Monday, August 5, 2019

Hard Decisions. Big Changes. Lots of crying.

A big part of my identity as a mom is that of homeschool mom.  I always have been.  My kids have never been in public school.  I don't hate public school and never have.  It just never seemed like the best choice for any of the kids....until this year.   We've discussed the idea of enrolling Lyrick in public school all summer.  And Monday I sat crying in my room decided if I would call the doctor to get some anxiety medication or call the school.  It was still a difficult decision to make. 

Lyrick and I have been struggling for the last year at the very least.  She doesn't want to do any work for me.  It can take hours to do 12 math problems.  We spend a lot of time yelling.  Not really proud of that but there it is.   I don't really feel like she is learning much from me.  Honestly, I am worn out.  Totally and completely worn out.  And completely at a loss. I have asked for help from curriculum experts.  I have taken classes.  I have tried every program I could get my hands on and it is not working. 

At this point, homeschooling is damaging our relationship rather than enhancing it.  And she is not learning the things she needs to be learning. So it was time to make hard decisions.  Hang up my pride and do what is best for everyone in the entire household.

So I made that phone call and talked to the secretary at the elementary school.  We scheduled her placement testing.  It did not go well.  I knew I felt like she wasn't getting it.  But she has retained virtually nothing we have covered in the last year or more.  I feel like the last few years have been wasted time.  She, however, is very excited and thinks it was great!

What does she think about school?  She is so excited!  She will ride the bus with her best friend.  Her cousins will ride home with them 3 days a week or so.  She is excited about meeting her teacher, getting to do concerts, and the daddy/daughter dance.  She is practicing getting up and getting her "morning routine" done quickly because she is always a little slow going in the mornings.  I don't think she really understands that she will be doing school all day.  I don't think she understands that there will time limits on completing tasks.  I think the transition is going to be difficult. 

How do I feel about it?  Well, when I called the school....I cried...the entire phone call.  The secretary knew it.  She was so nice (I think she would have been anyway).  I cried for most of the rest of the day. Then I was fine for a few days. Then at and after the testing I cried again.  Enough that I got a killer headache...but now I feel overwhelmingly relieved that we have taken this step and we are both getting help.   I still kinda feel like I could tear up when I think to much about it.  I don't think that makes me special....I think most moms feel that way when their kids head off to school.   I wish I could have kept her at home but I am not the best teacher for her.  I AM still the best mom for her.  My best as her teacher is not enough.  But my best as her mom is exactly right.

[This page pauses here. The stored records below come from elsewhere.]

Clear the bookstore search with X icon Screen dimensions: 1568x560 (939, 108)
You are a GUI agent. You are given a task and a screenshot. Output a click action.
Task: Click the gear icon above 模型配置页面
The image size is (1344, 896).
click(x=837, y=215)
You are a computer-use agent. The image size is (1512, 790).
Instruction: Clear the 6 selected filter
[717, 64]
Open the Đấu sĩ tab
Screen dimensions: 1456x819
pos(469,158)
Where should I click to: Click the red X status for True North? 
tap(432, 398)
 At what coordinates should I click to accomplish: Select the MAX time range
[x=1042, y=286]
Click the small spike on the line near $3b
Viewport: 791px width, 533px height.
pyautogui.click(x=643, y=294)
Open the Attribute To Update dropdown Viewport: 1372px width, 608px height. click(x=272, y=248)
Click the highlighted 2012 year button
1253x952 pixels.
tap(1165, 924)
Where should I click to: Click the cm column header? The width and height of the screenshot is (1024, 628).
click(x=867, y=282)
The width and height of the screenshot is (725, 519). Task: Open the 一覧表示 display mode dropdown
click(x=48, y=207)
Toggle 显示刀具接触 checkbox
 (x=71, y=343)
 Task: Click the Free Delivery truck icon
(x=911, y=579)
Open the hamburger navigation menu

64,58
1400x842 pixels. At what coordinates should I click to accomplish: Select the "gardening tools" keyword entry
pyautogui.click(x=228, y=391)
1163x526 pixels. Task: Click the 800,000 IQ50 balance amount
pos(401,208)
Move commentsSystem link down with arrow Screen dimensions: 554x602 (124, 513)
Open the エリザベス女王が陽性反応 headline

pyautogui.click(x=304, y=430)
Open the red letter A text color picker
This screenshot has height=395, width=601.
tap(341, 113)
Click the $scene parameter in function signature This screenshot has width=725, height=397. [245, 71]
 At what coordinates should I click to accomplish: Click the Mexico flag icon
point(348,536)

So now my identity has to change.  I am still a homeschool mom....but I am also a public school mom.  Really though change isn't new.  I used to be a toddler mom and now I'm a mom to two teenagers and one on the verge.  I used to trip over sippy cups and Thomas trains and had to have locks on the cabinet doors.  And now I trip over video game cords and huge shoes and find apps to track their location using their phones.  I used a be a "Boy mom" and now I'm a "girl mom" too.   Change isn't bad....sometimes its absolutely necessary.  Often its scary.  But so is staying the same and continuing to struggle.

So.  here's to a great year for homeschoolers, public schoolers, private schoolers.  And all the teachers, aides, bus drivers, kitchen staff, school maintenance, secretaries and everyone else in the school who help the kids in every way they came.  And to the moms who are all those things in their own homeschool too.  Lets do this thing.  And let's all help our kids (and everyone around us) be the best they can be without letting our own selves get in the way.